Future looks bright for sheep industry

The U.S. sheep industry could have a very bright future and it appears that Midwesterners are in a better position than most of the nation to expand its sheep flocks because of the region’s access to cheaper feed resources.

Future looks bright for sheep industry

The U.S. sheep industry could have a very bright future and it appears that Midwesterners are in a better position than most of the nation to expand its sheep flocks because of the region’s access to cheaper feed resources.

In the U.S., we only supply half of domestic demand for lamb. We import lamb from Australia (65%) and New Zealand (35%) to fill the void.

Domestic production of lamb is concentrated in the Western states by large operations. These large operations (> 1,000 sheep) represent only 2% of the sheep producers. However, they produce greater than 50% of the lambs. Western operations are facing hardships that will likely cause more retraction in the industry. These hardships include, but are not limited to: land prices exceeding realistic agricultural revenues, conflict with protected species, and strong desire by activists to remove public land sheep-grazing permits.

Internationally, demand for lamb is expanding with population growth, as well as increasing demand for proteins in developing countries. Demand in the U.S. for traditionally produced lamb products has declined in the last five years, in part due to a lackluster national economy.

Key Points

• Demand should grow significantly for sheep as minority population increases.

• Midwest producers are in the best position to supply the market.

Farm-based flocks show more expansion possibility than Western range operations.


However, the nontraditional lamb market has been a very stable industry during the last 10 years. In 2008, it was estimated that 58% of the total U.S. lamb supply (including imports) was consumed by minority populations (35% of the U.S. population). By 2050, minority populations are expected to rise to greater than 50% of the U.S. population. Lamb demand should follow this change in demographics. Moreover, the demand for locally sourced foods has doubled in the last 10 years.

In North Dakota, commercial sheep farming can be divided into two segments:

Range-based systems, which rely on large amounts of land typically not suitable for crop farming.
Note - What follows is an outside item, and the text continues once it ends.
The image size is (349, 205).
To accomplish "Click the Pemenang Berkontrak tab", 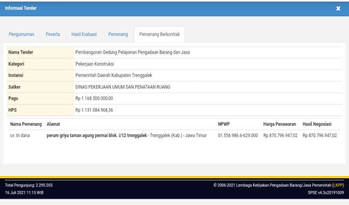I will coord(160,34).
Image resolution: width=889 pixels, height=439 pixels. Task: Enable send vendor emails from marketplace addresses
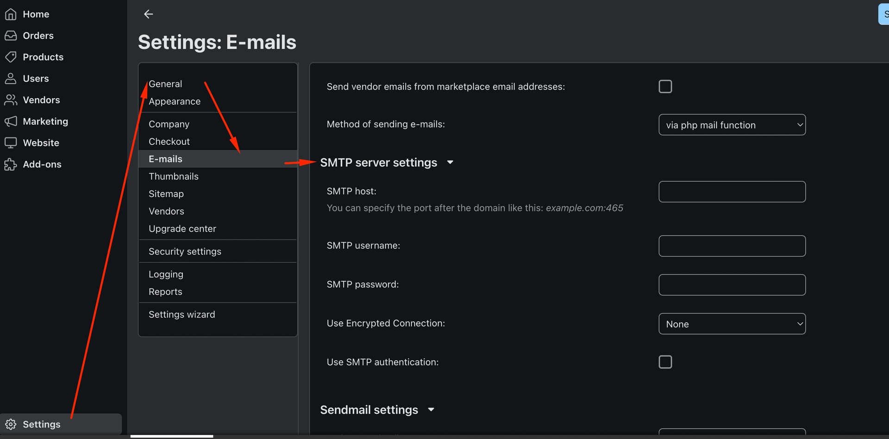(665, 87)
This industry has been declining. If it continues to decline, there will be an even larger demand for American lamb and wool products. Farm flock-based systems, which require much less acreage. They have been increasing in popularity. With adequate facilities, 300 to 1,000 ewes can be managed on a small-acreage farm. In this scenario, ewes are managed on inexpensive feedstuffs (often byproducts) most of the year. Just prior to lambing (45 days), higher-quality feed is provided to ewes, typically alfalfa hay and corn. Ewes remain on this ration through weaning (60 days). Lambs have access to creep feed (corn and soybean meal) from shortly after birth, through weaning. Thereafter, lambs are kept on self-fed rations consisting primarily of whole corn and a protein pellet.

Lambs managed in the flock based system are efficient (5:1) and reach profitable market weight (140 pounds) quickly. After weaning, ewes are typically turned out to graze on available pasture or crop aftermath.

Currently, market lambs are worth $225 each. If an operation markets a 150% lamb crop, keeps ewe overhead costs at or below $75 per year, and feeds each lamb for $75, then it can net approximately $150 per ewe. This type of operation requires labor, equipment, facilities and expertise. However, the majority of labor needs are concentrated in the winter.

If managed well, sheep farming can be an additional source of revenue for a farming operation, and can diversify risk. Although half the sheep industry operates small hobby farms, it is a fact that sheep farming can be a profitable livestock enterprise that serves a domestic food and fiber demand. For existing or new operations to function properly, they must invest time and effort to develop a sound flock management plan.

The future looks bright for the U.S. sheep industry, but a new generation of sheep farmers is needed to produce the lamb and wool products.